> [EXERCISE INSTRUCTIONS]:
The output has to be the full set of records, reproduced exactly, minus any picture.

> [EXCERPTED RECORDS]:
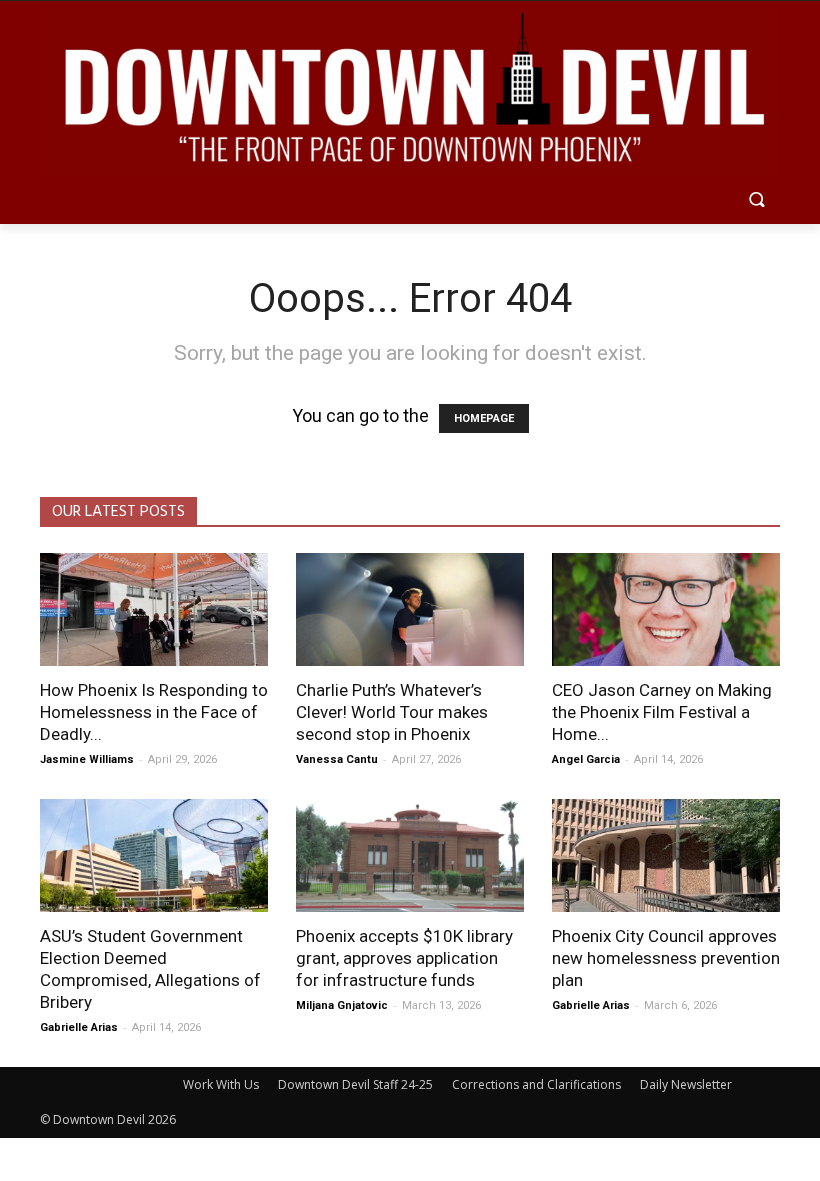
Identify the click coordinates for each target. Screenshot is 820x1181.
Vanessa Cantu (337, 759)
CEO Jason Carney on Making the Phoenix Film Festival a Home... (662, 712)
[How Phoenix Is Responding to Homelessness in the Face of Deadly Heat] (154, 609)
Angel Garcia (586, 759)
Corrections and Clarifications (536, 1084)
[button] (756, 201)
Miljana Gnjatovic (342, 1005)
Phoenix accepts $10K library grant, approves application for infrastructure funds (404, 958)
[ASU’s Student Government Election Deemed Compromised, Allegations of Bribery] (154, 855)
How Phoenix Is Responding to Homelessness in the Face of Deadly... (154, 712)
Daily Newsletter (686, 1084)
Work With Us (221, 1084)
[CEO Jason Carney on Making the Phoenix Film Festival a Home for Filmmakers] (666, 609)
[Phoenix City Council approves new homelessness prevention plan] (666, 855)
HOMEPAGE (484, 418)
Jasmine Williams (87, 759)
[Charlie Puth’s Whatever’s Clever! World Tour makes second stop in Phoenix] (410, 609)
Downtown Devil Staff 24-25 (355, 1084)
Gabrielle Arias (79, 1027)
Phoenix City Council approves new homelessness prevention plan (666, 958)
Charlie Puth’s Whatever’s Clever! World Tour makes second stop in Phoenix (392, 712)
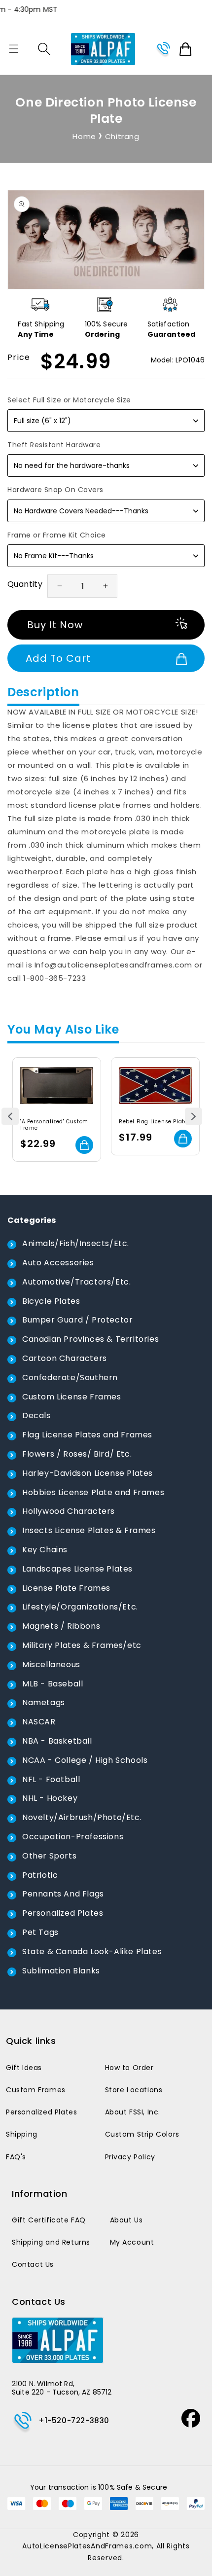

> [EXERCISE RESULT]:
Identify the click coordinates for each target. Screenshot is 820x1181.
Vanessa Cantu (337, 759)
CEO Jason Carney on Making the Phoenix Film Festival a Home... (662, 712)
[How Phoenix Is Responding to Homelessness in the Face of Deadly Heat] (154, 609)
Angel Garcia (586, 759)
Corrections and Clarifications (536, 1084)
[button] (756, 201)
Miljana Gnjatovic (342, 1005)
Phoenix accepts $10K library grant, approves application for infrastructure funds (404, 958)
[ASU’s Student Government Election Deemed Compromised, Allegations of Bribery] (154, 855)
How Phoenix Is Responding to Homelessness in the Face of Deadly... (154, 712)
Daily Newsletter (686, 1084)
Work With Us (221, 1084)
[CEO Jason Carney on Making the Phoenix Film Festival a Home for Filmmakers] (666, 609)
[Phoenix City Council approves new homelessness prevention plan] (666, 855)
HOMEPAGE (484, 418)
Jasmine Williams (87, 759)
[Charlie Puth’s Whatever’s Clever! World Tour makes second stop in Phoenix] (410, 609)
Downtown Devil Staff 24-25 (355, 1084)
Gabrielle Arias (79, 1027)
Phoenix City Council approves new homelessness prevention plan (666, 958)
Charlie Puth’s Whatever’s Clever! World Tour makes second stop in Phoenix (392, 712)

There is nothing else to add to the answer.